Bien que la plupart des musées soient extrêmement accommodants, les chefs de tribus disent que des questions litigieuses se posent parfois à propos des objets couverts par la loi. Ils disent que les anciens des tribus savent mieux ce qu’il convient de restituer à une tribu que les rapports d’archéologues et d’anthropologues.

«Les anciens ont une base spirituelle solide», déclare Randall de la tribu Yavapai-Apache. "Les musées utilisent l'écrit comme bible et nous utilisons les autorités véritablement vivantes, qui sont les anciens."

Un récent conflit a éclaté lorsque la tribu des Saginaw Chippewa a demandé les restes d'environ 400 personnes de la collection de l'Université du Michigan. "Dans nos enseignements et notre spiritualité, notre parcours de vie n'est pas achevé tant que nos os ne sont pas pleinement restitués à la terre à partir de laquelle nous avons été formés", déclare Shannon Martin, directrice du centre culturel Ziibiwing de la tribu. «Le fait de les déterrer, de les déranger et de les mettre dans des boîtes sur des étagères va à l’encontre de toutes nos convictions.»

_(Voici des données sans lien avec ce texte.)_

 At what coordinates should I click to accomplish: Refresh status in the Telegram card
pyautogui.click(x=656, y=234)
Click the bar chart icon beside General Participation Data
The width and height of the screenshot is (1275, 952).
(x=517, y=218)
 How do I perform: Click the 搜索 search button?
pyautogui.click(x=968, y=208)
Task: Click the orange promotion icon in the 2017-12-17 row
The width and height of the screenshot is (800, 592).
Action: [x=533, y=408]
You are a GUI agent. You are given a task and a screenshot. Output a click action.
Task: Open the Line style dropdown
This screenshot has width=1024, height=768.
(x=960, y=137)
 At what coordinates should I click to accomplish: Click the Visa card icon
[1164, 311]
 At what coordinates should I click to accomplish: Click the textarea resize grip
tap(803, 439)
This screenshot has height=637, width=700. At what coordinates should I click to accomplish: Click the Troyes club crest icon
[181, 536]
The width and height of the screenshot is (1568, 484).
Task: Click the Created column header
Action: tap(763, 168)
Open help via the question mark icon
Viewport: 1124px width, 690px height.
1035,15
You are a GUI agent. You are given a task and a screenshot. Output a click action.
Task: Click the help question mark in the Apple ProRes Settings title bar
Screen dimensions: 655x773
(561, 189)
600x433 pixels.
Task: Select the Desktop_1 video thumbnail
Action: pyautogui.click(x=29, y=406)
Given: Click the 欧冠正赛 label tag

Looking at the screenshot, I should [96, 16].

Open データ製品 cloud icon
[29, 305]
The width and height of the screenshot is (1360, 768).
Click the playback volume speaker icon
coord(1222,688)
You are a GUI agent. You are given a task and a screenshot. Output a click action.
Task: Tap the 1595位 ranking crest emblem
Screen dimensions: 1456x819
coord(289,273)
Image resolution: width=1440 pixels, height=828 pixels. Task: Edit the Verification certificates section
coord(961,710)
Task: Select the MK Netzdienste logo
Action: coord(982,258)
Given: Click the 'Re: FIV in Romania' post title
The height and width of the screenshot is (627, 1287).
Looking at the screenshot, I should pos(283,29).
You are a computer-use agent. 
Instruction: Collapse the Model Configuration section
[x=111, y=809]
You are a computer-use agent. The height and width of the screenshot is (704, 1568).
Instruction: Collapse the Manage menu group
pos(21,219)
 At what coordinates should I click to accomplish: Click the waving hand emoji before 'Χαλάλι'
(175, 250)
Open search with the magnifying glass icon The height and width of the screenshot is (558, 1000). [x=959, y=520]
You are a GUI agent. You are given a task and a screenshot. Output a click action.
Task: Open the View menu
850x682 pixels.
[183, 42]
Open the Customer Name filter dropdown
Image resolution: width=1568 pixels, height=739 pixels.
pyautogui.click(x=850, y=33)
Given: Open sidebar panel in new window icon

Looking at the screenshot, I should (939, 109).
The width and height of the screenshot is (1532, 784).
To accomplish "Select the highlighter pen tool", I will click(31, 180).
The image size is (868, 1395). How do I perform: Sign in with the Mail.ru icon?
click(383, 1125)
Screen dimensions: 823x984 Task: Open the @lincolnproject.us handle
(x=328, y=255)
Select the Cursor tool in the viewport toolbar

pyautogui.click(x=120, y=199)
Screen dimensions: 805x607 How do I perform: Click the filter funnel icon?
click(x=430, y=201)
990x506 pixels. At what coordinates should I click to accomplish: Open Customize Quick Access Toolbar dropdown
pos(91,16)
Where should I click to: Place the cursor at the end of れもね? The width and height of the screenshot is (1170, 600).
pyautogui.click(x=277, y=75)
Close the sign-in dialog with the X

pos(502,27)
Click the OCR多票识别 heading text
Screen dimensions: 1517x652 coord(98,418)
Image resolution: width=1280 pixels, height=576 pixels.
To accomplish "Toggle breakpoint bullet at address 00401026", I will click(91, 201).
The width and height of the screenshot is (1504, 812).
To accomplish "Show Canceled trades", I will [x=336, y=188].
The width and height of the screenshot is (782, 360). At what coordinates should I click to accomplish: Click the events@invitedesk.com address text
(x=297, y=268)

Mais les vestiges, qui ont entre 800 et 1 400 ans, ne sont affiliés à aucune tribu en particulier et sont tenus par la loi de rester dans la collection de l'université.

«Les Saginaw Chippewa sont relativement tardifs dans la région. Ils n'ont donc aucun lien avec les vestiges», déclare John O'Shea, professeur d'anthropologie à l'Université du Michigan. Il affirme que la grande population représentée dans les vestiges a «une valeur de recherche considérable». La réglementation en vigueur ne permet pas à l'université de les donner à la Saginaw Chippewa afin «d'empêcher tout changement irréversible dans l'état des vestiges», a déclaré O'Shea. . "De nombreuses tribus ont un intérêt potentiel dans les vestiges."

Mais la tribu dit avoir le soutien de l'alliance de toutes les tribus reconnues par le gouvernement fédéral dans le Michigan, ce qui éviterait tout conflit entre les tribus. Martin dit que d'autres institutions leur ont donné des restes similaires non affiliés, que la tribu a enterrés dans un cimetière ancestral.

«À leurs yeux, l’histoire commence lorsque les Européens nous ont regardés», déclare Martin. "Ils ne reconnaissent pas que nous avions de fortes alliances, une migration et des échanges commerciaux avant le contact avec l'Europe."

En dépit des affrontements occasionnels entre les réglementations fédérales, les musées et les croyances tribales, les lois sur le rapatriement ont permis de restituer à de nombreux objets précieux les Amérindiens. Riley, l'Apache de la Montagne Blanche, rappelle qu'il y a moins d'un siècle, le territoire Apache faisait partie d'une base militaire et que les Amérindiens avaient été licenciés en tant que sauvages et avaient du mal à obtenir le droit de vote. Le rapatriement des collections du musée était peu probable.

«Nous avons été entendus mais jamais vraiment compris. Tout comme les traités brisés », dit-il. "Enfin, le passage de NAGPRA nous aide à rapatrier nos ancêtres."